Citibike story 01

More than 5 days in a week, I commute to New York Port Authority from New Jersey. Once I arrive at Port Authority, which is located in 40th Street, I move to SVA IXD in 21st Street to attend class by either taking a walk or using subway. It takes 30 minutes by walk and 15 minutes by subway. Either means have their own pros and cons. Taking a walk is good for health, but it could take too much time when I am busy, on the other hand, taking the subway saves time but I have to pay about 120 dollars a month. As a full-time student, this isn’t ignorable amount of money. To complement these disadvantages, CITIBIKE seemed like a good alternative way for each mean, and I decided to become annual member as a CITIBIKE rider.

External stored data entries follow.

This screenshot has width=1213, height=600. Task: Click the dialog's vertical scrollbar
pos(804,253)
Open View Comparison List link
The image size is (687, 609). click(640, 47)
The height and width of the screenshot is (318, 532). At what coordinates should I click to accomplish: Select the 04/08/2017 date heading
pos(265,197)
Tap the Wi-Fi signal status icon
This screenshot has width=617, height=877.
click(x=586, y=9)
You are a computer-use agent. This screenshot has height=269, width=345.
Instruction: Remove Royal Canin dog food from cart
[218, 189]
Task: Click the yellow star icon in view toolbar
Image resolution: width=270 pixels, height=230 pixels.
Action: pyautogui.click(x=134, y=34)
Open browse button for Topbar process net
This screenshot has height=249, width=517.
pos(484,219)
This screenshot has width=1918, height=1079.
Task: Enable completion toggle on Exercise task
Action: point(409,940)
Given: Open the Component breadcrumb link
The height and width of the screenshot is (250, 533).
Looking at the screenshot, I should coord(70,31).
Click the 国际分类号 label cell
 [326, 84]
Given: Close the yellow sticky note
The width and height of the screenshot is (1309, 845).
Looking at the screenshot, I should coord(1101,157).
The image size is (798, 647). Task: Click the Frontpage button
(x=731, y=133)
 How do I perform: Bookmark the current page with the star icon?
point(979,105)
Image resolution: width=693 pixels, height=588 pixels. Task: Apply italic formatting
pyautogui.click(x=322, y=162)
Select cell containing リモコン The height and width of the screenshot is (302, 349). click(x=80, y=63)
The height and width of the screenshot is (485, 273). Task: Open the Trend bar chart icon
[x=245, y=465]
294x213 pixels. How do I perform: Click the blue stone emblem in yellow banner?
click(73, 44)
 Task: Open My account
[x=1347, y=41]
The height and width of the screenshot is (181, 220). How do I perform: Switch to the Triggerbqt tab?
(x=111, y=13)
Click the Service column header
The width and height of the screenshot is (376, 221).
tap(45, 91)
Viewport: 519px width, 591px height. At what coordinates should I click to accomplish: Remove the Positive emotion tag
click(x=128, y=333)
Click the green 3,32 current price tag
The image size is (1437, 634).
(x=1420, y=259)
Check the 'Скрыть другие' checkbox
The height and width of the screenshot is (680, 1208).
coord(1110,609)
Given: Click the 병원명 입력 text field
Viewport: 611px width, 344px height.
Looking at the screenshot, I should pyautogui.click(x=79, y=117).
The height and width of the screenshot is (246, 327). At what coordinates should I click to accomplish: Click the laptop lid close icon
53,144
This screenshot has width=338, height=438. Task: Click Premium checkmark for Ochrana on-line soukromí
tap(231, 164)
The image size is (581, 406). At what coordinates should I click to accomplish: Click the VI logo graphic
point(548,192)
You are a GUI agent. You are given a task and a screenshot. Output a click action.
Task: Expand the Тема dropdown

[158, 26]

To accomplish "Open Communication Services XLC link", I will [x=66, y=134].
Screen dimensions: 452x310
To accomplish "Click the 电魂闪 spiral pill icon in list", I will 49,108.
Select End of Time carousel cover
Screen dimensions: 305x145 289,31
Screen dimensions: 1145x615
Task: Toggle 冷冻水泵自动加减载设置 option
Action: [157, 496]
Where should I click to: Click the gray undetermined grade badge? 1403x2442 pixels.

citibike near Medison Square Garden
citibike Kiosk

One interesting thing that I found in CITIBIKE is that it is 100 percent run by Kiosk. You can contact a real persononly when you call its customer service. Usually, in terms of service design, Kiosk is system for tech-friendly people, but not for people who are not friendly with it such as grandparents. Actually, it was difficult to use when I started it. I hope to become heavy user of CITIBIKE so that I can be helpful to people who are willing to use this.

Plus, recently, As a citibike user in NYC, there are couple of things that I found advantageous. The most important one is that New York City, especially Manhattan, doesn’t have any steep hills. This makes its riding always pleasant. Secondly, there is a lot of bike lanes that make riders to ride bike safely. Since I started Citibke about a month ago, I have been enjoying riding it from Port Authority to School of Visual Arts.